Pass a static layout to always force one (e.g. a footer):
// Sync (with pre-fetched templates)
const items = expandTemplatesSync(layout, {
blocks, templateState, templates,
allowedLayouts: ['/templates/footer-layout'],
});
// Async — reuse the SAME shared templateState, never a fresh {}
const items = await expandTemplates(layout, {
blocks, templateState, loadTemplate,
allowedLayouts: ['/templates/footer-layout'],
});Choosing the layout with your own rules
allowedLayouts is just a value you compute, so apply whatever rule you like — content type, metadata, route, A/B bucket — then pass the result. Pass undefined (or omit it) to force nothing; pass several to let the editor pick from the Layout dropdown (include null for a "no layout" option).

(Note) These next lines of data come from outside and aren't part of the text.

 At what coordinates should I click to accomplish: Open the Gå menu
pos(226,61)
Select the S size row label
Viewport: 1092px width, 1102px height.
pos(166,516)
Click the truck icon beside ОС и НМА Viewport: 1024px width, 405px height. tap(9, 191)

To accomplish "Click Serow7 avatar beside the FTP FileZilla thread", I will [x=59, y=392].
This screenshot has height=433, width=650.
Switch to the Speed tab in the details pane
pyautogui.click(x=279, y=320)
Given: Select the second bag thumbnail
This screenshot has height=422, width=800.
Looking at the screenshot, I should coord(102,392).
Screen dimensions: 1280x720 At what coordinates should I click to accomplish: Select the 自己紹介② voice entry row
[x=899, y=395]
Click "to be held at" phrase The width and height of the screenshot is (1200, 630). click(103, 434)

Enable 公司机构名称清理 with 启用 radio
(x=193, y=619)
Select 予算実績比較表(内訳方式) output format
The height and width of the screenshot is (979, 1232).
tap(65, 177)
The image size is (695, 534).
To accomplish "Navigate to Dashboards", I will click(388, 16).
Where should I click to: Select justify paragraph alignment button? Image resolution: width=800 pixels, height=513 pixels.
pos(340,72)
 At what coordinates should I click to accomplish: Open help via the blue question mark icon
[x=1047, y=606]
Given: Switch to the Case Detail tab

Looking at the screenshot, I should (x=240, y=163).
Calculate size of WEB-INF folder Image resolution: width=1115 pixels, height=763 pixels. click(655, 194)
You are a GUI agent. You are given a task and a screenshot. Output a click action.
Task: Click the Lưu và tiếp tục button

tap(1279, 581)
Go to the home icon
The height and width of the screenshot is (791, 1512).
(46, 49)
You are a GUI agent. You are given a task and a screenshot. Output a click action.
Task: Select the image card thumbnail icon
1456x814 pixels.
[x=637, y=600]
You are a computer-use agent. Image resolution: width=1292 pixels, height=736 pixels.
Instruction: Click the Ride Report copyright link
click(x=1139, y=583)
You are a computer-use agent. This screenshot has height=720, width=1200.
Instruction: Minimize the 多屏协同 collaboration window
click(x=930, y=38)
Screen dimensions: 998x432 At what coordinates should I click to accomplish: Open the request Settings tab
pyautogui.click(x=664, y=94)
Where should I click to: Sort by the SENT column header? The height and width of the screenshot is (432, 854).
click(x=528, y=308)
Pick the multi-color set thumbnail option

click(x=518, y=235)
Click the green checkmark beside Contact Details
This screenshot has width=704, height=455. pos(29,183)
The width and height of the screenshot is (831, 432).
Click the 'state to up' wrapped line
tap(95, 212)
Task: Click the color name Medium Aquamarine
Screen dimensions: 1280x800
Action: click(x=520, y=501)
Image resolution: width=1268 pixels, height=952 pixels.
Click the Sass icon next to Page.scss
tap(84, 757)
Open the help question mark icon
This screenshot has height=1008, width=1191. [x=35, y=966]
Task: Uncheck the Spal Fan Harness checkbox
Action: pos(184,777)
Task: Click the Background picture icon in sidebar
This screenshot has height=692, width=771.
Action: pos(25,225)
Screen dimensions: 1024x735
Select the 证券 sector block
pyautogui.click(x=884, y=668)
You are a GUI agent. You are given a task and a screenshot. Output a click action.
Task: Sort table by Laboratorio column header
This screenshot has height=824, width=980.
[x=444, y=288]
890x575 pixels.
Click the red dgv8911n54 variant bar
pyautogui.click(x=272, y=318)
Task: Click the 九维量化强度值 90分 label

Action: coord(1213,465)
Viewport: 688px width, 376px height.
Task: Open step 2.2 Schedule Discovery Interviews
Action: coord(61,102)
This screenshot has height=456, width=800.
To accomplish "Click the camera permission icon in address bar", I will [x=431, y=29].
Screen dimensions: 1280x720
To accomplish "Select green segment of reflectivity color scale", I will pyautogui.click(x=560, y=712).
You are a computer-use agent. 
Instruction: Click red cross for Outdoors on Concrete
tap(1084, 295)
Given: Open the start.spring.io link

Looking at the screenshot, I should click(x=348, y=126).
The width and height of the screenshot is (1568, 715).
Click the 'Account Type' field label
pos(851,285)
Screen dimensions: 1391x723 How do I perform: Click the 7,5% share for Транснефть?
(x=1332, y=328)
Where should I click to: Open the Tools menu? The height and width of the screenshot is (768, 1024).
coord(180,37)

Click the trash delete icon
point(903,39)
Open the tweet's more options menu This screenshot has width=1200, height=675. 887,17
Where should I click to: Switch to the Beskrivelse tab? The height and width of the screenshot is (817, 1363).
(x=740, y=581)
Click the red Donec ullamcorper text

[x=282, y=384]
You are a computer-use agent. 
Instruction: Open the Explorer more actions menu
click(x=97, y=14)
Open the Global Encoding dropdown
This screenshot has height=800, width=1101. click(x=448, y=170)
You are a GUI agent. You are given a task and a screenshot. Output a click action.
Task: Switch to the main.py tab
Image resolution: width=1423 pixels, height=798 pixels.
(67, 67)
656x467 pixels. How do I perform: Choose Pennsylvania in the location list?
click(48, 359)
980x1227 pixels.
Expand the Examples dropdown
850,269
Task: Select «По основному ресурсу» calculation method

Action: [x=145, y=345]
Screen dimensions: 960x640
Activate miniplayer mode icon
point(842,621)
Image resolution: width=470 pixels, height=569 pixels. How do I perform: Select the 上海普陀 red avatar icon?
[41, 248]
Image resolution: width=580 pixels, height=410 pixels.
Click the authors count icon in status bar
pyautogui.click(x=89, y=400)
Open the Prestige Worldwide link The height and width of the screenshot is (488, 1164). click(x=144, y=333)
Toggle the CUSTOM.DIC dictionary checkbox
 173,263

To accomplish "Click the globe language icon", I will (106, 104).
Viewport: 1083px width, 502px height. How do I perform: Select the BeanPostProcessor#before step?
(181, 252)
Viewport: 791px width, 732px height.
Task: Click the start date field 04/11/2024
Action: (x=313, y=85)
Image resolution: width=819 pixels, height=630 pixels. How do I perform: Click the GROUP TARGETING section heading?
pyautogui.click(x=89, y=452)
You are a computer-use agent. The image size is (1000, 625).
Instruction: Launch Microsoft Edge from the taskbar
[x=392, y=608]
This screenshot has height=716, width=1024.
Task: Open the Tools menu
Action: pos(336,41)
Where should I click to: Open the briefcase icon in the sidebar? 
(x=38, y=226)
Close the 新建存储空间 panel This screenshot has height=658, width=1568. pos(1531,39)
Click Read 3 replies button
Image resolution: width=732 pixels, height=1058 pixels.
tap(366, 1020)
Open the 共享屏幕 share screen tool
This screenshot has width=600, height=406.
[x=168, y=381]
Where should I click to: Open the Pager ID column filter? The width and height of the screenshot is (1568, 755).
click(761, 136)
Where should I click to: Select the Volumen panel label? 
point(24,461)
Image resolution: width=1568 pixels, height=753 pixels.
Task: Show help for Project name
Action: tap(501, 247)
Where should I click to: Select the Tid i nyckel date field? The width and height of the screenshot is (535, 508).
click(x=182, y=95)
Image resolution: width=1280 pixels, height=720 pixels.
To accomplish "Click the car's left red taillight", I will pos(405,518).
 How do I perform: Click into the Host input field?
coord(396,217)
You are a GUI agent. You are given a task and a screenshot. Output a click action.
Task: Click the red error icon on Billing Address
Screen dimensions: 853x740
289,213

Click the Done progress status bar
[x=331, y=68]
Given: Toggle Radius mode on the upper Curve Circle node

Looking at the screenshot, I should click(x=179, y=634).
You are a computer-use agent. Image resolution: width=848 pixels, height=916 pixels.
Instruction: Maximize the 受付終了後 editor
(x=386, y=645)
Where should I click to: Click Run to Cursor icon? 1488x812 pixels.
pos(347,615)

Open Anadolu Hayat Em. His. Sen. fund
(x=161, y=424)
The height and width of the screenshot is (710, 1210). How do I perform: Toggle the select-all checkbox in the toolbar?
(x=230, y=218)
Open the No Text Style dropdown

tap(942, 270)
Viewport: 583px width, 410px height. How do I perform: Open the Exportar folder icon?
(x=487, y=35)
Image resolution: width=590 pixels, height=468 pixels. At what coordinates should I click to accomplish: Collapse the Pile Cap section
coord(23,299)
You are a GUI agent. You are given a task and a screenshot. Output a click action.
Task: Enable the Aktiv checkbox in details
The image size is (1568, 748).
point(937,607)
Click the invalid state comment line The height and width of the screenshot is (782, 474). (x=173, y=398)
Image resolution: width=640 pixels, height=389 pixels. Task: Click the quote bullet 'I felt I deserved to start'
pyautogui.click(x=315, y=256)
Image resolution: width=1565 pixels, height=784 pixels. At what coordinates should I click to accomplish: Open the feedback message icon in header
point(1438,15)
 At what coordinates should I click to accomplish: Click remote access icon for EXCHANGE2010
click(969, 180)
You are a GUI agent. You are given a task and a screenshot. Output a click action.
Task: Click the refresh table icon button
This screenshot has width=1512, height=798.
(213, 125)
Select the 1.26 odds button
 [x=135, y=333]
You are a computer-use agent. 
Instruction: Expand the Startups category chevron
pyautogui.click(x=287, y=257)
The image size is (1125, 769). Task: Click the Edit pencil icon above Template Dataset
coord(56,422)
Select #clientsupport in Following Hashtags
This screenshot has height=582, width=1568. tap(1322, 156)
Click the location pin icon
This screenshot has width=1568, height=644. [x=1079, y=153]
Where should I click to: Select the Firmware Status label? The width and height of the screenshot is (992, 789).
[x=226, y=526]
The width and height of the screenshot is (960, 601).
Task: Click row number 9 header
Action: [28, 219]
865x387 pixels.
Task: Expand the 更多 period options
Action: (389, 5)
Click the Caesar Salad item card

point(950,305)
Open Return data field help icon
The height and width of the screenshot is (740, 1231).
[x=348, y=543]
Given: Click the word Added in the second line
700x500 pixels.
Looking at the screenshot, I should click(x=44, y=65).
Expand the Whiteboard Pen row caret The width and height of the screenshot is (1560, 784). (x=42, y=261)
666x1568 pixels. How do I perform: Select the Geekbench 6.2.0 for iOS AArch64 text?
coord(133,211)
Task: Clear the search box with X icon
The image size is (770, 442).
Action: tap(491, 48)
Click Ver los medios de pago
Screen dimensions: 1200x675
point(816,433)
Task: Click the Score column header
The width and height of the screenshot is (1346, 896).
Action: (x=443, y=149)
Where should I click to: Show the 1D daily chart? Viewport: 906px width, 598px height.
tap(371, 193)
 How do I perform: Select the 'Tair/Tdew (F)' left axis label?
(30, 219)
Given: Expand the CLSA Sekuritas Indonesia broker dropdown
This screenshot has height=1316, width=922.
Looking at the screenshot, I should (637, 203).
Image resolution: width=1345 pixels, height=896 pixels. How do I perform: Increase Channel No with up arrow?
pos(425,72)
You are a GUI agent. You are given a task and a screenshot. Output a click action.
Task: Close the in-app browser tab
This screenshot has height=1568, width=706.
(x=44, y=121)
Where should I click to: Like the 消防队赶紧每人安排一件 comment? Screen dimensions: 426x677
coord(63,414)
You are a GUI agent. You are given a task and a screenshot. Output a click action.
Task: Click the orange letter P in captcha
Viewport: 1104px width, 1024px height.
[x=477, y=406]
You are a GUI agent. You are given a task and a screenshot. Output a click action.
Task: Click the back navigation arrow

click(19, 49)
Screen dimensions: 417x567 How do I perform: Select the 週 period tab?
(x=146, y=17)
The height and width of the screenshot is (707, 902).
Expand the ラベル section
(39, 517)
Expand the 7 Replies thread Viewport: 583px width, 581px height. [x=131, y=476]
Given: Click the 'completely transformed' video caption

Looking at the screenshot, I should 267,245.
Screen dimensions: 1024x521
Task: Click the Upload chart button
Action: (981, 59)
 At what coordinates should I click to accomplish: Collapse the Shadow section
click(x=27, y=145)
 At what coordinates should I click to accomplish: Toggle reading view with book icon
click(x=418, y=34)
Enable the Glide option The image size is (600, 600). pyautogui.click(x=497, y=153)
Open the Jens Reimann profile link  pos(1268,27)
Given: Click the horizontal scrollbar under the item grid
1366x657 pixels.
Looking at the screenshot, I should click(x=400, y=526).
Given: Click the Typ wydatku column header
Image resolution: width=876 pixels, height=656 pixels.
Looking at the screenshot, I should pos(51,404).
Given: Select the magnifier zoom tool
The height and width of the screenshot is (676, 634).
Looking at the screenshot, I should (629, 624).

// Decide the forced layout from your own rules; force nothing when none match.
const forced =
pageData['@type'] === 'News Item' ? '/templates/news-layout' :
pageData.section === 'marketing' ? '/templates/campaign-layout' :
null;
// Async loads the chosen layout on demand (the sync path needs it pre-loaded — see
// "Pre-loading with loadTemplates" above).
const items = await expandTemplates(layout, {
blocks, templateState, loadTemplate,
allowedLayouts: forced ? [forced] : undefined,
});Note: during editing the admin side will load the templates so in order to apply the same rules of forcing a layout you will need to set allowedLayouts in page.schema.properties to ensure the page loads with the right template.